Quem quiser abordar problemas morais práticos a partir do lado “denso” e só desse está condenado ao fracasso, pois o único argumento que ele pode esgrimir é o da força. Por exemplo, um dos problemas do auxílio ao desenvolvimento – nesta perspectiva – é justamente de que ele não é apenas a manifestação de indignação perante o sofrimento do outro, mas também a tentativa de resolver essa situação impondo a sua visão moral aos outros, cuja vivência e história são necessariamente outras e, consequentemente pouco susceptíveis de mudarem sem resistência e subversão. É daí que não basta proclamar o combate à pobreza: é preciso também introduzir a democracia, o estado de direito, isto mais aquilo, etc. Corremos este risco sempre que participamos no debate público convencidos de que o que nós julgamos bom é bom para todos. Na verdade, o único que precisamos de reconhecer – e aceitar como uma questão de princípio – é que cada um de nós tem a capacidade de se indignar pelo sofrimento dos outros e, partindo daí, lutarmos por um espaço de reflexão pública que não comprometa a possibilidade de continuarmos a conversar.

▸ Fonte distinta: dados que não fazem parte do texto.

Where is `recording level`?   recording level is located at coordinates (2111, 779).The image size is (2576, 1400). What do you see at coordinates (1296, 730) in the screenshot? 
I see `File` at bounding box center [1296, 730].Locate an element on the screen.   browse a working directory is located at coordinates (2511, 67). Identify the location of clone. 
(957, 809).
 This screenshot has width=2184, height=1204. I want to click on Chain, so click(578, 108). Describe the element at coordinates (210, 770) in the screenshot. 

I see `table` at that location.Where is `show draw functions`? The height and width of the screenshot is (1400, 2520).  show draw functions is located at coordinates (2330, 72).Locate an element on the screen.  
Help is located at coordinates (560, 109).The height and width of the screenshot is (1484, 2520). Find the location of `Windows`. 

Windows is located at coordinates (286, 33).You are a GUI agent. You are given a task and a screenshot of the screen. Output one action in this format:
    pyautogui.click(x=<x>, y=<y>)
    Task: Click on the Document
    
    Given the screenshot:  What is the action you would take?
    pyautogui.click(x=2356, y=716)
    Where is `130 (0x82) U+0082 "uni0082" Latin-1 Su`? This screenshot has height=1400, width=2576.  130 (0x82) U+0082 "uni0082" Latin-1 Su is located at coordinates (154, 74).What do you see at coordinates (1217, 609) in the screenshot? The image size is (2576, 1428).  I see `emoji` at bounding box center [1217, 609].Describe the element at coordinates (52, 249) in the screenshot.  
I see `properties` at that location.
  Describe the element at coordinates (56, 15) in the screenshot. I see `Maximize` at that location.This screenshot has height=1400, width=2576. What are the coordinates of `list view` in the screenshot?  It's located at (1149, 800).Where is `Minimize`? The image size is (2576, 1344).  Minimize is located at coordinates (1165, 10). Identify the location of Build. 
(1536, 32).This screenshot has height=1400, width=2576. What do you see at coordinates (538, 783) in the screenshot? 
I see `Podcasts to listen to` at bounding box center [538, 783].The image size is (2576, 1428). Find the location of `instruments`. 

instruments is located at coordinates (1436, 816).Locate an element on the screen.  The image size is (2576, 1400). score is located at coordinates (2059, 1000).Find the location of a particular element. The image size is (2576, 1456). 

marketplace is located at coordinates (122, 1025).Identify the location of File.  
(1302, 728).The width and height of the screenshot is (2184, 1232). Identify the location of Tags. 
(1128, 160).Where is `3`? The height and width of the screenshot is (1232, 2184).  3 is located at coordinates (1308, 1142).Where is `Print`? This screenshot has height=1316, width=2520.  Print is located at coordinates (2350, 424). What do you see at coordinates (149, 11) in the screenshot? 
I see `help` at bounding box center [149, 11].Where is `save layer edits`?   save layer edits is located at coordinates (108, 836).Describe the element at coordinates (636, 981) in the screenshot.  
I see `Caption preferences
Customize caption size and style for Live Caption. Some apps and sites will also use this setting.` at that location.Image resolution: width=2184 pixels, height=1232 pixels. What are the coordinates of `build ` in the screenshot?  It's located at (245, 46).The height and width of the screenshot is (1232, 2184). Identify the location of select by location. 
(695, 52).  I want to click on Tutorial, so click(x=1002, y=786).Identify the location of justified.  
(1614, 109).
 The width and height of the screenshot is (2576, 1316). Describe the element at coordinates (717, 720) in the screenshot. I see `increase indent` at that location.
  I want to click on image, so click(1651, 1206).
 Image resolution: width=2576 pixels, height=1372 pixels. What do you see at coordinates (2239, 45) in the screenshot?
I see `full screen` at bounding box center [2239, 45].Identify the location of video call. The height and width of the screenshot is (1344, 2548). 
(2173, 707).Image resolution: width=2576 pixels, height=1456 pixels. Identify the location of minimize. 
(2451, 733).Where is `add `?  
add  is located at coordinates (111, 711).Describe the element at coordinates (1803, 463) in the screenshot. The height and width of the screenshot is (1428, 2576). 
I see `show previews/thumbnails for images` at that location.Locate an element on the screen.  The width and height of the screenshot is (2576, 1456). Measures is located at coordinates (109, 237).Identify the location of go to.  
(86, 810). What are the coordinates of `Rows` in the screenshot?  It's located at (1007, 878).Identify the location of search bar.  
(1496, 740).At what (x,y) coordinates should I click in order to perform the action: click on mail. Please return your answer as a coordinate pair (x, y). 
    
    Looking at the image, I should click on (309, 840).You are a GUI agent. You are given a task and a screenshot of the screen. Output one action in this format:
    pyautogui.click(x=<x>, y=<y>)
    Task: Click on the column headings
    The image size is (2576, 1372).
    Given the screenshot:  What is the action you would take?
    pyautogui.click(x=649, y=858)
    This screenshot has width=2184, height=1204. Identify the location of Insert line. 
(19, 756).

A condição para fazermos isto é oferecer resistência à credulidade. A credulidade está a matar o nosso país lentamente e aos bocadinhos. Aceitar tudo quando parece encaixar naquilo que consideramos correcto sem o mínimo cuidado de interpelar é a pior maneira de evitar que o país morra. Ver tudo sempre na perspectiva de quem está a favor ou contra o governo é a forma mais certa de garantir que o país se despedace. Usar os fóruns nacionais de debate – nos jornais e na Internet – para chamar de ladrões, arrogantes e oportunistas aos que, à sua maneira, tentam dar o seu contributo para um Moçambique melhor é a maneira mais segura de comprometer a viabilidade deste país. Seria estranho se o governo moçambicano fizesse tudo certo; seria estranho que não cometesse erros, não tivesse indivíduos só interessados consigo próprios. Na verdade, o tipo de análises que têm sido feitas na sequência dos acontecimentos de 1 e 2 de Setembro estão de forma muito curiosa e perversa a conduzir o governo a agir mais de forma politicamente oportunista. Para salvar a sua pele preferiu “ceder”, mas o que isso significa para o programa do governo e para as metas mais gerais de desenvolvimento só os espíritos é que sabem; o Chefe do Estado corta viagens, mas o que acontece ao dinheiro assim poupado, o que teria advindo da sua deslocação, etc. são questões que não interessa discutir e, curiosamente, nenhum crítico as levanta. E o que é mais grave ainda, pelo menos para mim, é que ainda nem começamos a discutir as implicações duma cultura política determinada a partir da rua por gente zangada, mas sem nenhum programa político. Só que para começarmos a abordar isto tudo tínhamos que abandonar a credulidade, algo que custa muito, pois implica pensar. E pensar dói.